As of the Early Participation Date, according to Global Bondholder Services Corporation ("GBSC"), the depositary for the tender offer, Liberty received valid tenders from holders of approximately $242.1 million aggregate principal amount of 8-1/2% Debentures and approximately $379.7 million aggregate principal amount of 8-1/4% Debentures at various bid prices within the acceptable bid price range of $550 to $620 per $1,000 principal amount. This represents approximately 48.4% and 42.1% of the outstanding principal amount of the 8-1/2% Debentures and the 8-1/4% Debentures, respectively. Holders who validly tendered and did not withdraw their Debentures on or prior to the Early Participation Date, and whose Debentures are purchased pursuant to the tender offer, will be entitled to receive an "early participation payment" of $10.00 per $1,000 principal amount of Debentures, which amount was included in the bid price specified by such tendering holders.

Previously tendered Debentures cannot be withdrawn after the Withdrawal Date, which also expired at 5:00 p.m., New York City time, on November 17, 2008, and holders who tender Debentures after the Withdrawal Date do not have withdrawal rights. The tender offer will expire at 5:00 p.m., New York City time, on December 3, 2008, unless extended (the "Expiration Date").
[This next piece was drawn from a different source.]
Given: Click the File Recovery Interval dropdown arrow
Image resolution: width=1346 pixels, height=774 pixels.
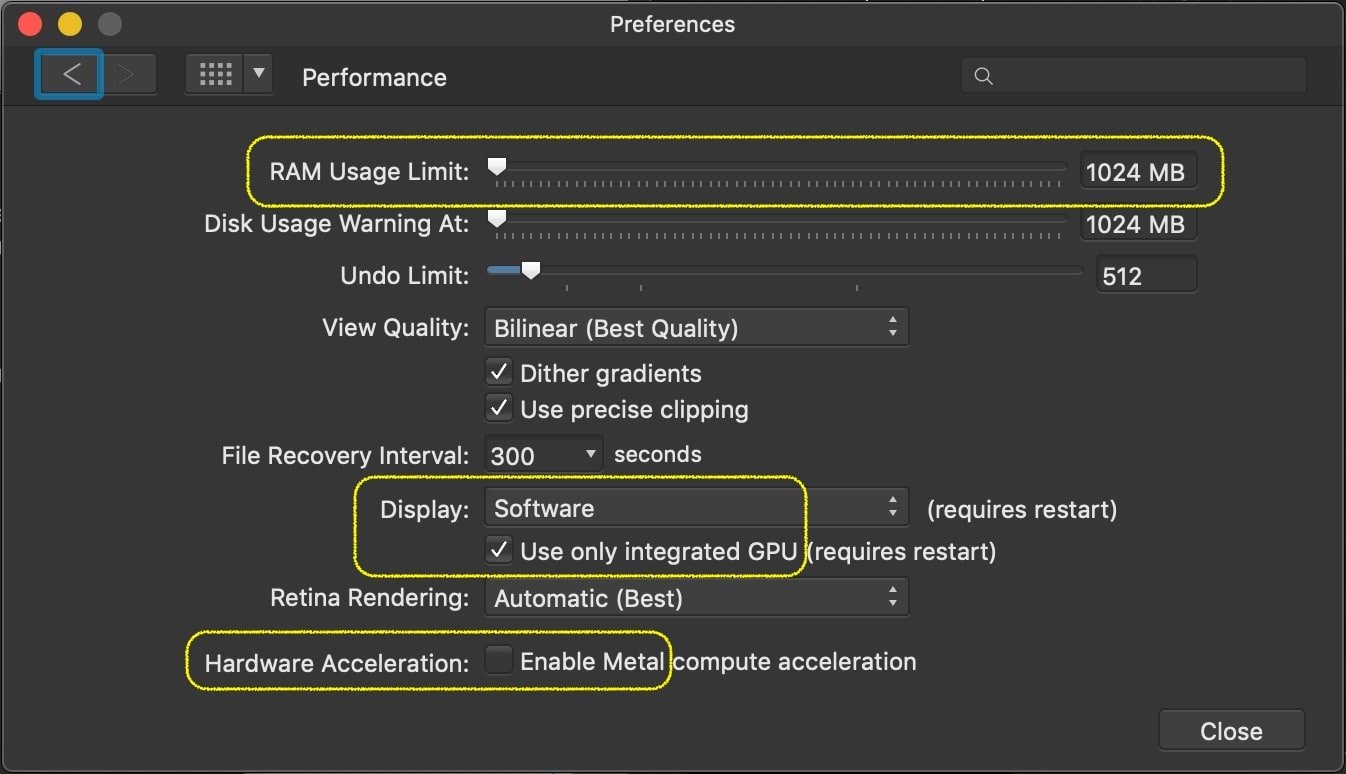Looking at the screenshot, I should (x=588, y=454).
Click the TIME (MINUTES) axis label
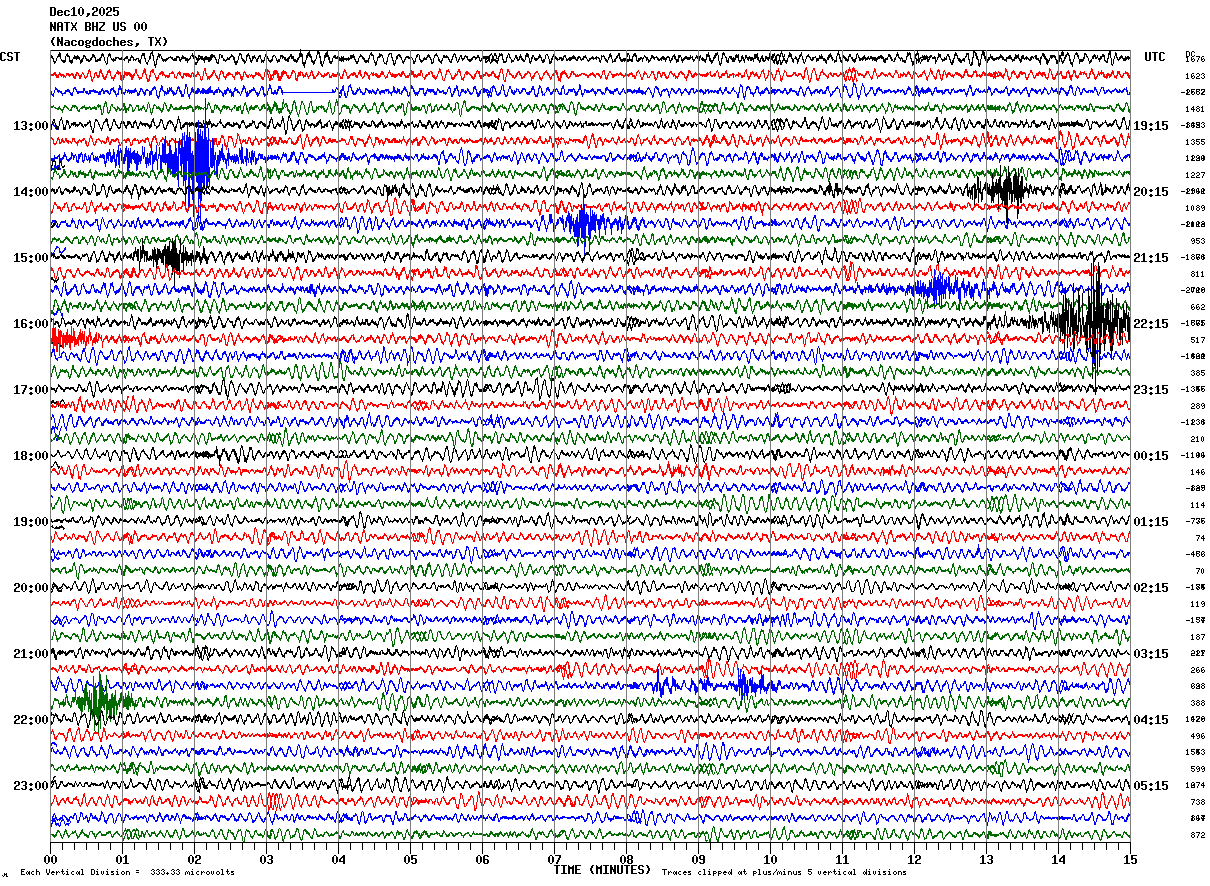Image resolution: width=1210 pixels, height=886 pixels. tap(602, 870)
Pursuant to the Offer to Purchase, holders of Debentures may tender their Debentures until the Expiration Date and still be entitled to receive the tender offer consideration as determined pursuant to the tender offer if Liberty purchases such Debentures in the tender offer. However, any such tender that occurs after the Early Participation Date will not be entitled to the early participation payment.

Because the aggregate amount of Debentures validly tendered and not withdrawn as of the Early Participation Date would cause Liberty to spend more than $285 million to purchase such Debentures, Liberty will accept Debentures validly tendered in the tender offer on a prorated basis as described in the Offer to Purchase. Liberty will determine the final proration factors as promptly as practicable after the Expiration Date.
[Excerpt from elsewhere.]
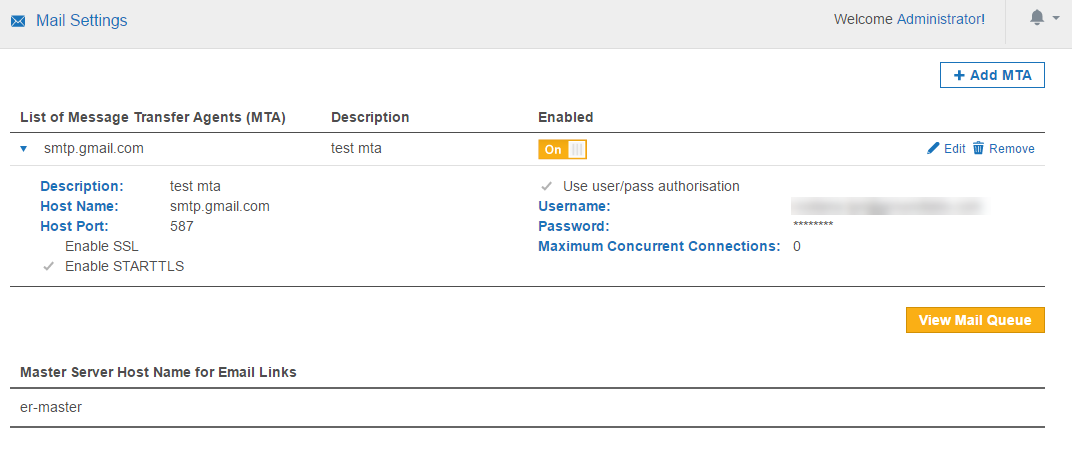Click the envelope icon beside Mail Settings

pyautogui.click(x=18, y=21)
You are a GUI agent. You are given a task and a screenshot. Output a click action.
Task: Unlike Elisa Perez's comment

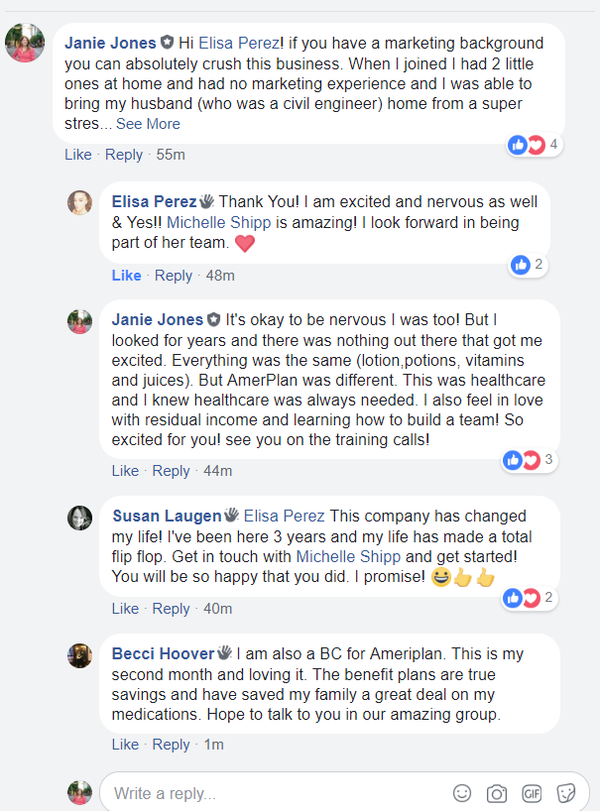[x=126, y=275]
Liberty has retained Citi and Deutsche Bank Securities to serve as dealer managers for the tender offer, and GBSC to serve as the depositary and information agent. Copies of the Offer to Purchase and related documents may be obtained from GBSC at (866) 873-7700 (toll free) or (212) 430-3774 (for banks and brokers). Questions regarding the tender offer may be directed to Citi at (800) 558-3745 (toll free) or (212) 723-6106 (collect) or to Deutsche Bank Securities at (866) 627-0391 (toll free) or (212) 250-2955 (collect).

This press release does not constitute an offer to purchase or a solicitation of any offer to sell the Debentures or any other securities. The tender offer is being made solely by the Offer to Purchase, dated November 3, 2008, and the related letter of transmittal, which fully set forth the terms of the tender offer.

About Liberty Media LLC

Liberty Media LLC is an intermediate holding company of Liberty Media Corporation, owning interests in a broad range of electronic retailing, media, communications, and entertainment businesses.

Certain statements in this press release may constitute "forward-looking statements." Such forward-looking statements involve known and unknown risks, uncertainties and other important factors that could cause the actual results, performance or achievements of Liberty Media LLC and its subsidiaries to differ materially from any future results, performance or achievements expressed or implied by such forward-looking statements. Such risks, uncertainties and other factors include the risks and factors described in the publicly filed documents of Liberty Media LLC, including its most recently filed Annual Report on Form 10-K and Quarterly Reports on Form 10-Q. These forward-looking statements speak only as of the date of this press release. Liberty Media LLC expressly disclaims any obligation or undertaking to disseminate any updates or revisions to any forward-looking statement contained herein to reflect any change in Liberty Media LLC's expectations with regard thereto or any change in events, conditions or circumstances on which any such statement is based.